On 5/31/21 5:46 PM, data pulverizer wrote:
On Monday, 31 May 2021 at 21:26:15 UTC, Steven Schveighoffer wrote:
You need to call it wherever you think it might not have been called yet.
It's reentrant, so if you call it more than once, it will only
initialize once, and count how many times you have to call
`Runtime.terminate`.
Best to use a `scope(exit)` to call `Runtime.terminate` if you are
calling it periodically.
Many thanks!
Something interesting is using arrays. I can see that if you instantiate
an array within the D function using `new`, for instance
```
auto result = new double[n];
```
you can't return that array to Julia (or whatever) if your function does
```
scope(exit) Runtime.terminate();
```
and it segfaults.

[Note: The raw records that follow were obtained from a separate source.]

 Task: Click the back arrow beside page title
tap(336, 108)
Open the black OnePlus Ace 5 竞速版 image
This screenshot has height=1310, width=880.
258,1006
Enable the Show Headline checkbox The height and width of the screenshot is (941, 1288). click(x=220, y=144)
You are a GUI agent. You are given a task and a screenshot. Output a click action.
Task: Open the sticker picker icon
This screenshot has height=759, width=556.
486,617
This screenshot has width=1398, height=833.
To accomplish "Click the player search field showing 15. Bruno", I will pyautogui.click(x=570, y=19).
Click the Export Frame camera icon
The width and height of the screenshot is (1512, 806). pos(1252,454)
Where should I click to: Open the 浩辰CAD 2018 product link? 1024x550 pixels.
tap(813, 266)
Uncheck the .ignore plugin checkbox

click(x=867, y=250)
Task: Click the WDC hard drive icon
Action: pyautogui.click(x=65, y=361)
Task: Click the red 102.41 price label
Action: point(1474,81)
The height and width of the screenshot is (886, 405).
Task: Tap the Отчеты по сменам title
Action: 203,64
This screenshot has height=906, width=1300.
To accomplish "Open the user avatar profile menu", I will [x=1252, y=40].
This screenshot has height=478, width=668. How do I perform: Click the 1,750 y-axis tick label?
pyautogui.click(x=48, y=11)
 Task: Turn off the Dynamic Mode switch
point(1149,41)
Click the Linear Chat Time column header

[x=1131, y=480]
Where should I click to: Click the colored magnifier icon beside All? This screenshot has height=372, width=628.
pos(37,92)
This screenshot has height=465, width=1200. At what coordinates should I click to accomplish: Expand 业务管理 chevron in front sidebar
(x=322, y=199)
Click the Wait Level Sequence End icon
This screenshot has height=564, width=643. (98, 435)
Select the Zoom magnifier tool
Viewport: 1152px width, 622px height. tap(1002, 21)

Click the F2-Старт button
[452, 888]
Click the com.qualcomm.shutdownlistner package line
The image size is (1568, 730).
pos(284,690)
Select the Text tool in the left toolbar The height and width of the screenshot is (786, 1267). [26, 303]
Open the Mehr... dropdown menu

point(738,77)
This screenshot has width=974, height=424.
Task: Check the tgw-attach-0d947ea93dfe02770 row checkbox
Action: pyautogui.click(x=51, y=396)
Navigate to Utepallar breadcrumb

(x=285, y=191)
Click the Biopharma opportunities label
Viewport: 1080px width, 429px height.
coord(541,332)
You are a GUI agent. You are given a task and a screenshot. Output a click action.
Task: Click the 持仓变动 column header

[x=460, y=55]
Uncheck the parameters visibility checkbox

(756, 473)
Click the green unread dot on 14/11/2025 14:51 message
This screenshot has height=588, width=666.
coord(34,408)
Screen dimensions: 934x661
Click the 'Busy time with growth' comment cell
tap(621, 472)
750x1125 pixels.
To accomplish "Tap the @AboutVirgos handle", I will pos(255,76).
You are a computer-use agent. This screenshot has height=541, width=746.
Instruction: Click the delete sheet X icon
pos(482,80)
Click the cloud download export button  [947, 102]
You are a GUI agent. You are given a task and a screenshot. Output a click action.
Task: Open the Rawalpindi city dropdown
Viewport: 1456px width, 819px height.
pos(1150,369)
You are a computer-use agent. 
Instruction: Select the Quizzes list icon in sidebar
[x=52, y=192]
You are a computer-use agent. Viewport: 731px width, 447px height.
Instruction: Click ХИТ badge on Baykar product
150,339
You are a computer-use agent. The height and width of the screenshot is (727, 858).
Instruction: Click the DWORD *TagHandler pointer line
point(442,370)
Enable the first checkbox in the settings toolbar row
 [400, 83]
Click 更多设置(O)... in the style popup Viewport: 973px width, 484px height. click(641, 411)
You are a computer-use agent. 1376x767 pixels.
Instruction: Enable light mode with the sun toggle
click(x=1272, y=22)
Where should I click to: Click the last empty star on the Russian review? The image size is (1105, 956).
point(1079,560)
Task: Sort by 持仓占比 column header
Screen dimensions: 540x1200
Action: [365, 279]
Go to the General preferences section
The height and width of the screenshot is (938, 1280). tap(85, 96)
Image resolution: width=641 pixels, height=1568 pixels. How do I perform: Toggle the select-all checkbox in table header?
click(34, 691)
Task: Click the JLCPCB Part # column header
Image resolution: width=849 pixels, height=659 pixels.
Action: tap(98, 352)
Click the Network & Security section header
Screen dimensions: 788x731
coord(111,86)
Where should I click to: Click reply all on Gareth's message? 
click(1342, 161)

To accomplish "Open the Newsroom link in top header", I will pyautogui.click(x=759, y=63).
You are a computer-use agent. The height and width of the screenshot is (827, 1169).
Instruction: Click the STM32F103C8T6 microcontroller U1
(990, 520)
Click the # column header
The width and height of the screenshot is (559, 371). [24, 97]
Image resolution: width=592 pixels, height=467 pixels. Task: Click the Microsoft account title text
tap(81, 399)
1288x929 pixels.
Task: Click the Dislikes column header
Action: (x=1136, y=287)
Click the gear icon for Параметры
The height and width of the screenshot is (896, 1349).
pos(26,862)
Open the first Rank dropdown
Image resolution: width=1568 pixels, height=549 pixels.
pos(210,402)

But while you can do:
```
auto result = cast(double*)malloc(double.sizeof * n);
```
you're left with the issue of not being able to free the memory since
you've terminated the runtime.
So I guess you have to appropriately pair up `initialize` and
`terminate` as appropriate to kind of *startup* and and *shutdown* the
connection with druntime with your allocations if they stay within D?
You should use whatever Julia is expecting for memory management. I
don't know what that is, but typically you want to use your host
language's memory management system to create blocks instead of the D GC.